The LMS Web 2.0 Scramble

First off, this post would probably be more accurate talking about course management systems than learning management systems, but I don't like typing that many words and I just can't bring myself to call it a CMS. To everyone else in the world a CMS is a content management system (like WordPress or drupal), and even though IMS-GLC calls these guys CM's to avoid confusion, I can't bring myself to do the same.

Anyway, in trying to keep my finger somewhere close enough to catch hints of the pulse of eLearning technology, I've noticed (along with a lot of other people) the shift toward more Web 2.0-like solutions in eLearning. The need for more interactive solutions has been discussed in the past, but only recently are we starting to see LMS companies actually include modern web technologies.

It's no surprise that the evolution is gradual. Education software is notoriously slow at adopting new tech (one of the reasons I got into this whole startup thing in the first place, actually), and when they do it's often more reactive than anything. It's a sad state of affairs when a company can say "look! We do drag and drop using Javascript" and it's actually a big deal, but that's where we're at.

Which brings me to my point. The more "Web 2.0" I see in higher ed software, the more frustrated I am by how companies are missing the point. It's all more patch-job and superficial than anything, to the point where it seems like certain slate-associated companies just said "hey, everyone's saying we need to be doing Web 2.0! Let's throw something together so we can say we're doing that!" Blech. Other companies are pulling a similar trick, saying their LMS will offer a new social network ("social network", of course, meaning you can add comments to other people's posts) to help students and teachers interact.
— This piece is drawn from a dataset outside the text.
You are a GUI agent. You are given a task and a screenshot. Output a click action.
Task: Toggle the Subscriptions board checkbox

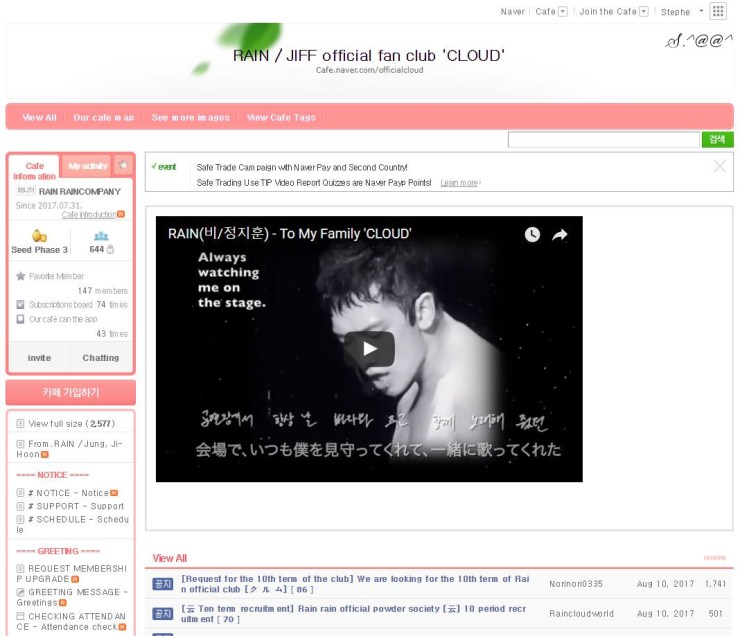[x=21, y=304]

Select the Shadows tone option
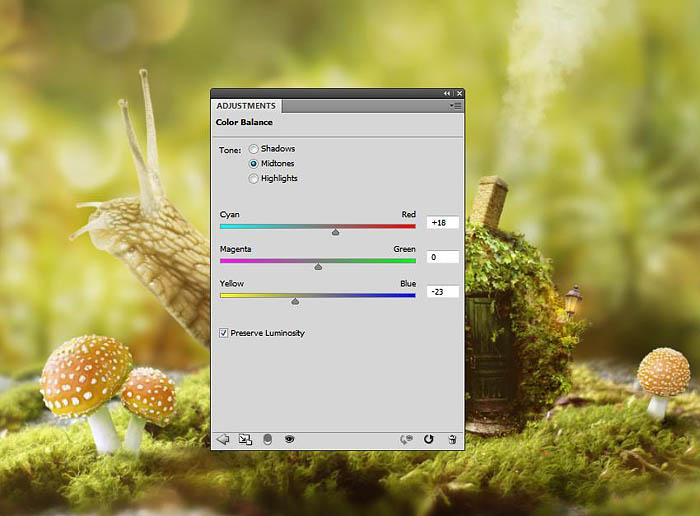click(x=254, y=149)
Instead of actually embracing the underlying change to the way we interact, they're just patching on a few buzz-wordy features and calling it good. There's a lot of room for improvement in LMS's, and I would love for some people to actually sit down and think about what that means.

Very few education people seem to be getting the REAL point of this whole web evolution. Sure, part of it's Javascript interaction, but that's more the the means than the end. Part of it is social, and other services have already done a smashing job of that part (as a side note, I'm impressed by Oracle's new tactic. They're basically saying "we know your LMS doesn't do social, so we'll take care of that part"), but the other big part is in bringing web pieces together. That means importing YouTube videos and Flickr pictures -- but it also means posting to Blogger or auto-generating Google docs. You can't just suck everybody else in or you're still stuck in the silo paradigm (a la "Blackboard will also display your Moodle and Sakai courses"), you have to share, too.

There are definitely some things that can stay in the LMS (I'm undecided at the moment if those "things" include a social network of sorts), but I think we'll start to see more features outsourced and the LMS turn more into a facilitator of those outside tools.

Anyway, this is long enough. I'll post more later.